Task brief:
The response must be a precise copy of the records that follow.

Source data:
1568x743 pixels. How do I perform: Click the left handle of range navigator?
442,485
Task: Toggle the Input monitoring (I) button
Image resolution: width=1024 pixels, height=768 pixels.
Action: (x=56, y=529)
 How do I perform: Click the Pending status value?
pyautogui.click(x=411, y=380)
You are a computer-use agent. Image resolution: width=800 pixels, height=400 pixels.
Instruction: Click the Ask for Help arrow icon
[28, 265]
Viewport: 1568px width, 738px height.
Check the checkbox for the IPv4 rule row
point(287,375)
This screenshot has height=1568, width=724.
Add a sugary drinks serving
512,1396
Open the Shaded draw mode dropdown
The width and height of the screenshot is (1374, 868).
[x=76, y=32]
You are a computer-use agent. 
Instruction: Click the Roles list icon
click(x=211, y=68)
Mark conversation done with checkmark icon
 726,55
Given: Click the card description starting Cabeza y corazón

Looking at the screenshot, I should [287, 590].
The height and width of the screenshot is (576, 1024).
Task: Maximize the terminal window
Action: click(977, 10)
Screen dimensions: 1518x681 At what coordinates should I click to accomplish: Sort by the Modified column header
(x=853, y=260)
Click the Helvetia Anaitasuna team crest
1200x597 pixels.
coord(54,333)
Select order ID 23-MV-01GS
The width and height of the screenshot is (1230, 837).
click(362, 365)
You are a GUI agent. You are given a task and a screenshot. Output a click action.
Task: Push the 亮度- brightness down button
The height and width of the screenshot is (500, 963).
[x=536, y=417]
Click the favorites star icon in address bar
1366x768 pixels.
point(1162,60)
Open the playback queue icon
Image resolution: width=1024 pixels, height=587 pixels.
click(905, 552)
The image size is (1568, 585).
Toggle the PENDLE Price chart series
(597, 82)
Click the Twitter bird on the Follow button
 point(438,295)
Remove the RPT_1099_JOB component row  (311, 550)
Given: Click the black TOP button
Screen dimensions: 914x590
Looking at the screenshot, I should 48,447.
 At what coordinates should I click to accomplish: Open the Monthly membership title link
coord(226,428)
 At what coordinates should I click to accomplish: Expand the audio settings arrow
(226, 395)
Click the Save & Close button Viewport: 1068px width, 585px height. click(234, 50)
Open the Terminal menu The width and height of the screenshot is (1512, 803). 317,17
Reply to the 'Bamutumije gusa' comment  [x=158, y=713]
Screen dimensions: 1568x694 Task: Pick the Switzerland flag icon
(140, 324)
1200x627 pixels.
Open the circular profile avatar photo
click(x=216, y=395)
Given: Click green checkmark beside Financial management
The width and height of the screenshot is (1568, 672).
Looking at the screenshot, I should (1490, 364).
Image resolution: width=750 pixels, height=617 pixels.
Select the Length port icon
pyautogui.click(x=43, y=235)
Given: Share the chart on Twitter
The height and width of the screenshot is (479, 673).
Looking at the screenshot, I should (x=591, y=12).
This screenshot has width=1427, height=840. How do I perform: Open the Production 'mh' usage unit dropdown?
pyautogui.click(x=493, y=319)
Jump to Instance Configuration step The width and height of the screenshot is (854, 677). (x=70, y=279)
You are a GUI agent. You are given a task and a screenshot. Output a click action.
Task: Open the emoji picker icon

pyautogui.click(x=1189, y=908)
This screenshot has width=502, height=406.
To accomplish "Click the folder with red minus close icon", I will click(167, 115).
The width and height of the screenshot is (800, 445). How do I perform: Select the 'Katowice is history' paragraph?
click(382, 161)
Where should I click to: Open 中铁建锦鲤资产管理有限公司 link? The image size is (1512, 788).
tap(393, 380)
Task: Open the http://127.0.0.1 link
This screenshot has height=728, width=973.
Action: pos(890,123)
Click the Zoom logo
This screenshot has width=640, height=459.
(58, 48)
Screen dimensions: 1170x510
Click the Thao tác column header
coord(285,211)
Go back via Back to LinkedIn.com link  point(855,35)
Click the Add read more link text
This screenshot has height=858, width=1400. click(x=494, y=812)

Problem solution:
1568x743 pixels. How do I perform: Click the left handle of range navigator?
442,485
Task: Toggle the Input monitoring (I) button
Image resolution: width=1024 pixels, height=768 pixels.
Action: (x=56, y=529)
 How do I perform: Click the Pending status value?
pyautogui.click(x=411, y=380)
You are a computer-use agent. Image resolution: width=800 pixels, height=400 pixels.
Instruction: Click the Ask for Help arrow icon
[28, 265]
Viewport: 1568px width, 738px height.
Check the checkbox for the IPv4 rule row
point(287,375)
This screenshot has height=1568, width=724.
Add a sugary drinks serving
512,1396
Open the Shaded draw mode dropdown
The width and height of the screenshot is (1374, 868).
[x=76, y=32]
You are a computer-use agent. 
Instruction: Click the Roles list icon
click(x=211, y=68)
Mark conversation done with checkmark icon
 726,55
Given: Click the card description starting Cabeza y corazón

Looking at the screenshot, I should [287, 590].
The height and width of the screenshot is (576, 1024).
Task: Maximize the terminal window
Action: click(977, 10)
Screen dimensions: 1518x681 At what coordinates should I click to accomplish: Sort by the Modified column header
(x=853, y=260)
Click the Helvetia Anaitasuna team crest
1200x597 pixels.
coord(54,333)
Select order ID 23-MV-01GS
The width and height of the screenshot is (1230, 837).
click(362, 365)
You are a GUI agent. You are given a task and a screenshot. Output a click action.
Task: Push the 亮度- brightness down button
The height and width of the screenshot is (500, 963).
[x=536, y=417]
Click the favorites star icon in address bar
1366x768 pixels.
point(1162,60)
Open the playback queue icon
Image resolution: width=1024 pixels, height=587 pixels.
click(905, 552)
The image size is (1568, 585).
Toggle the PENDLE Price chart series
(597, 82)
Click the Twitter bird on the Follow button
 point(438,295)
Remove the RPT_1099_JOB component row  (311, 550)
Given: Click the black TOP button
Screen dimensions: 914x590
Looking at the screenshot, I should 48,447.
 At what coordinates should I click to accomplish: Open the Monthly membership title link
coord(226,428)
 At what coordinates should I click to accomplish: Expand the audio settings arrow
(226, 395)
Click the Save & Close button Viewport: 1068px width, 585px height. click(234, 50)
Open the Terminal menu The width and height of the screenshot is (1512, 803). 317,17
Reply to the 'Bamutumije gusa' comment  [x=158, y=713]
Screen dimensions: 1568x694 Task: Pick the Switzerland flag icon
(140, 324)
1200x627 pixels.
Open the circular profile avatar photo
click(x=216, y=395)
Given: Click green checkmark beside Financial management
The width and height of the screenshot is (1568, 672).
Looking at the screenshot, I should (1490, 364).
Image resolution: width=750 pixels, height=617 pixels.
Select the Length port icon
pyautogui.click(x=43, y=235)
Given: Share the chart on Twitter
The height and width of the screenshot is (479, 673).
Looking at the screenshot, I should (x=591, y=12).
This screenshot has width=1427, height=840. How do I perform: Open the Production 'mh' usage unit dropdown?
pyautogui.click(x=493, y=319)
Jump to Instance Configuration step The width and height of the screenshot is (854, 677). (x=70, y=279)
You are a GUI agent. You are given a task and a screenshot. Output a click action.
Task: Open the emoji picker icon

pyautogui.click(x=1189, y=908)
This screenshot has width=502, height=406.
To accomplish "Click the folder with red minus close icon", I will click(167, 115).
The width and height of the screenshot is (800, 445). How do I perform: Select the 'Katowice is history' paragraph?
click(382, 161)
Where should I click to: Open 中铁建锦鲤资产管理有限公司 link? The image size is (1512, 788).
tap(393, 380)
Task: Open the http://127.0.0.1 link
This screenshot has height=728, width=973.
Action: pos(890,123)
Click the Zoom logo
This screenshot has width=640, height=459.
(58, 48)
Screen dimensions: 1170x510
Click the Thao tác column header
coord(285,211)
Go back via Back to LinkedIn.com link  point(855,35)
Click the Add read more link text
This screenshot has height=858, width=1400. click(x=494, y=812)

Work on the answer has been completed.